O audiovisual como ferramenta pedagógica na Educação Física: ginástica, gênero e raça a partir de Simone Biles
DOI:
https://doi.org/10.30681/faed.v42i1.14839Palavras-chave:
Educação Física, Ginástica, Audiovisual, Gênero, RaçaResumo
A ginástica, enquanto conteúdo da Educação Física, é historicamente atravessada por estereótipos de gênero e raça que produzem hierarquias corporais e limitam experiências educativas no contexto escolar. No cenário contemporâneo, o audiovisual emerge como um potente dispositivo pedagógico, capaz de tensionar discursos naturalizados e ampliar as possibilidades de abordagem crítica das práticas corporais.

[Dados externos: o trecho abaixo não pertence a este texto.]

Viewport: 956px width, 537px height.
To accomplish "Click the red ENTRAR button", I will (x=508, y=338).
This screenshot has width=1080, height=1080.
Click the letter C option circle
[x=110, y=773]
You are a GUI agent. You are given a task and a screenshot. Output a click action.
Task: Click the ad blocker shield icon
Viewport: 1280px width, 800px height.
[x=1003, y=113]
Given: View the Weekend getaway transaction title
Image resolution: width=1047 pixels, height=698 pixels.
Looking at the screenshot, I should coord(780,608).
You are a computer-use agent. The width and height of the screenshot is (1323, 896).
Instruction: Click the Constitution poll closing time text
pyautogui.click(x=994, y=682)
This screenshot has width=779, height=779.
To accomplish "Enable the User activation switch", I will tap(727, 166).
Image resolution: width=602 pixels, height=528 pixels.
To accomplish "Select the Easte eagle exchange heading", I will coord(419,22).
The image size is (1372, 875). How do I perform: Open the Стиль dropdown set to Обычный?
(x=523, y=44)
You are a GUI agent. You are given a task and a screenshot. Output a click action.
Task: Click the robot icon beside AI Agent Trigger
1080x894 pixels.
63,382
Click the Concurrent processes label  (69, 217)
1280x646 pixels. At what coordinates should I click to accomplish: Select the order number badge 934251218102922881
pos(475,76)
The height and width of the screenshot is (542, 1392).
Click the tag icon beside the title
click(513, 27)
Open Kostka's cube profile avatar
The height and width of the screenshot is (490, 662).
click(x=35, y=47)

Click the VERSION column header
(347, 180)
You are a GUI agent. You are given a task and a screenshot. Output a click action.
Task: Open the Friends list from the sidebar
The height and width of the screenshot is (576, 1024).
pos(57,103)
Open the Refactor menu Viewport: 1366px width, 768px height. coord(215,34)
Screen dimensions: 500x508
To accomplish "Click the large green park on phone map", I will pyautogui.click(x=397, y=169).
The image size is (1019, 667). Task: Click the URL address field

Diante disso, este estudo problematiza como as narrativas audiovisuais sobre a ginástica de alto rendimento podem contribuir para a reflexão sobre gênero e raça na Educação Física escolar. O objetivo foi analisar as potencialidades pedagógicas da série documental O Retorno de Simone Biles para o ensino da ginástica, a partir de uma perspectiva crítica e interseccional. Como elementos teóricos fundamentamo-nos nos estudos da Educação Física cultural, nas pedagogias culturais e nos aportes teóricos de gênero, raça e interseccionalidade. Metodologicamente, a pesquisa adota uma abordagem qualitativa, utilizando a etnografia de tela como estratégia de análise do audiovisual, compreendido como um texto cultural produtor de sentidos. A análise evidenciou que a série tensiona discursos hegemônicos ao explicitar as pressões impostas aos corpos femininos e negros, bem como ao abordar a saúde mental no esporte. Conclui-se que o audiovisual, quando mediado criticamente, constitui-se como uma ferramenta potente para a construção de práticas pedagógicas mais inclusivas, reflexivas e comprometidas com a justiça social na Educação Física escolar.